Mediodía en la provincia de Jaén

Manuel Salazar

Fin de curso

La opinión de Manuel Salazar


Estamos a punto de comenzar el verano, aunque solo sea a efectos de calendario porque, como habrán notado y sufrido, en lo climatológico pareciese que hubiésemos pasado dos meses de julio, ya que, desde abril venimos arrastrando temperaturas propias de la estación que comienza el próximo día 21.

Se aproxima, pues, el periodo vacacional que viene acompañado de un final de etapa o curso, tanto en lo pedagógico como en lo político. Y así sonó la despedida de Paco Reyes del cargo que, durante los últimos 15 años, ha venido ostentando como presidente de la Diputación.
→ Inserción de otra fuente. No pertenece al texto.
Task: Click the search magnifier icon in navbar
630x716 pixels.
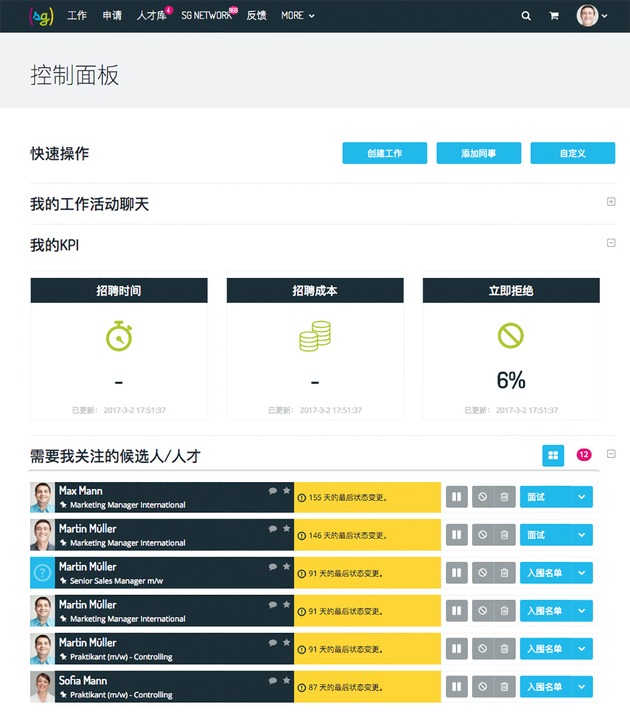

No voy a añadir más lisonja y comentarios sobre la labor realizada; además, no sería objetivo porque les traslado que profeso admiración por su persona. Solo decirle dos detalles que valoran su trayectoria: el aplauso unánime del pleno de la Diputación al terminar su discurso de despedida, y el que, por ejemplo, con este que les habla, el no haber dejado de devolver una llamada en tan largo periodo de gestión. Les aseguro que no es corriente entre los políticos actuales, incluso de los de menor rango. Por tanto, cercanía, pisar la calle y defender nuestros valores provinciales serán las bitácoras del análisis de su gestión a futuro.

Por poner solo una pega: si te vas a otras responsabilidades, desde mi punto de vista, déjalas y no te vayas dejando rastro. Pasar de presidente de la Diputación a diputado raso, al menos estéticamente, no me parece acertado y deja un tufo de tutela que no merece un final de etapa tan fructífero.